When a girl's bid for attention gets ignored often enough, she moves on to other tactics. She might start ignoring the guy. Ignoring a person is 90% of the time a bid for attention - just a way to ensure that the other party gets the point that this is serious and we need to talk before we resume the original state of friendship.
Sometimes this works and there are some guys who genuinely get concerned and clear out the issue. However other times they either ignore them back because of pride and ego or try to gloss over the issue and resume the original friendship without tackling the crux of the matter. And if this happens constantly women feel their worth diminishing slowly, they lose hope in the relationship and slowly start pulling away.

Now this phase is really critical in a friendship - when the girl starts pulling away and the guy does not react in time, the girl's affection can slowly turn into hatred. At this stage the friendship can still be salvaged because she is not devoid of emotion, however if allowed long enough hatred eventually empties out and she becomes indifferent. That is, it no longer matters to her if this guy is a part of her life or not. If he suddenly left her life today, she would not be affected. She simply does not care for him anymore.

Now most often this is the time when a guy notices that something has gone wrong and  the friendship is not the same anymore. He might try to resolve problems, he will want to talk things out and somehow get back the normal state of friendship but it no longer works. Once the woman is indifferent, he can move mountains for her,  he can even die for her and she will not be moved. It's not that she does want to - she just can't bring herself to care. That's why the opposite of love is not hatred, its indifference.

Timing in a relationship is critical - let's imagine a plant that hasn't been watered for a while. The leaves lose their shine and start to droop. If the owner realizes this is time and waters it even after two weeks, the leaves will improve slowly and eventually the plant will be restored to its former glory. However if left without water for too long and the roots start to wither and die all hope is lost. Even if all the water in the world is poured into the pot - the plant cannot recover.

Its the same with relationships - once you lose that critical timing in a friendship you cannot salvage even the remains. What you're left with is two broken hearts and emotional trauma that will resurface whenever you deal with the opposite sex.

Girls - never give up hope and don't cut people out. Relationships are tricky things and once broken are not easy to restore. I'm sure if the men in your life knew how much you were hurting they would never put you through it - they never seek to hurt you intentionally. It's our tendency of thinking too much, of assigning negative intents to innocent actions, or keeping a record of wrongs that often deteriorate the relationship.

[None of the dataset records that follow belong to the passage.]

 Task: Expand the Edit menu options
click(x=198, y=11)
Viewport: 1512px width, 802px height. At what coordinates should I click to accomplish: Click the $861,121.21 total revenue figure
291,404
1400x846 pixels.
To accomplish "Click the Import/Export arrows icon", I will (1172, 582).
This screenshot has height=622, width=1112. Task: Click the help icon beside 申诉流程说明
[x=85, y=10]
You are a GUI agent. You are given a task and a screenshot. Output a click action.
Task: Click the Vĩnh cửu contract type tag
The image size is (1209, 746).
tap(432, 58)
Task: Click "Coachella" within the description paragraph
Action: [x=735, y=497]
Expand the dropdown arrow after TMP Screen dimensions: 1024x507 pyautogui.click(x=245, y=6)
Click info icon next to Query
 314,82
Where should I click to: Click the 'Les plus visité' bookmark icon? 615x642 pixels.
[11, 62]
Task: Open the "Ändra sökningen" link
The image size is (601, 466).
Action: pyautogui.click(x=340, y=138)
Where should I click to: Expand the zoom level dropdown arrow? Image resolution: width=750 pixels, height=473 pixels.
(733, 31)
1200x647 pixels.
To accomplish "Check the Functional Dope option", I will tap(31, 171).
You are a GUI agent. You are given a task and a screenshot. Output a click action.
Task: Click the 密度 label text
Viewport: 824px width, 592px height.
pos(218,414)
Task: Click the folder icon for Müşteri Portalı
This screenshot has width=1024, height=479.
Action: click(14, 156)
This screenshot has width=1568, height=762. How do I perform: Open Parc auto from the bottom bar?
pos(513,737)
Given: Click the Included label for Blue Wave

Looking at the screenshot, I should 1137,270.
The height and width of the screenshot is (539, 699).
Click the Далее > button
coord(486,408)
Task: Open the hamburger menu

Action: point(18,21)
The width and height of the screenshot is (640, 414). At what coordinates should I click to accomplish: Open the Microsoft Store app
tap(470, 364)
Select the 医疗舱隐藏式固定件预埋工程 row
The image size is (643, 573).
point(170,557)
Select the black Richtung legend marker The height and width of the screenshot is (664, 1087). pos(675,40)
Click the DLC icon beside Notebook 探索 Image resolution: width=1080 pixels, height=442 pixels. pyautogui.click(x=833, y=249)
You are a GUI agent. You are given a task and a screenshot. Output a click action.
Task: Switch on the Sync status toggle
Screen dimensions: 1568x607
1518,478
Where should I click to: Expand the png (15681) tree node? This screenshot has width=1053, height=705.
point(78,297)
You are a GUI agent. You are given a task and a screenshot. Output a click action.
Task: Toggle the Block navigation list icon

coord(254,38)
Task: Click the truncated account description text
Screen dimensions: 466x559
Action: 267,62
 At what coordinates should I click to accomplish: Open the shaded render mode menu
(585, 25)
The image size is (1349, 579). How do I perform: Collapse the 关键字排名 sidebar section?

Guys - when a girl needs to talk, please respect her. Even if you think the issue is stupid, small and does not deserve attention, understand that women are emotional beings who are driven by emotions and constantly need confirmation and assurance of love and care. When they bring up an issue, they are dead serious and they truly believe that the whole relationship hinges on how you tackle it. And if they cut you out - go after them, never ignore them back.

After witnessing a lot of broken friendships and dealing with the same trauma myself I realize how beautiful friendships and relationships truly are. I also realized that friendship is truly a gift from God and I should treasure it. I realize that one small action, one wrong word can cause a misunderstanding that lasts a lifetime and creates bondages that take forever to break. And I pray for all broken friendships today that the God who restores may see fit to restore them, heal the indifferent hearts and break the bondages that keep them chained.

Proverbs 17:9,  Love prospers when a fault is forgiven, but dwelling on it separates close friends.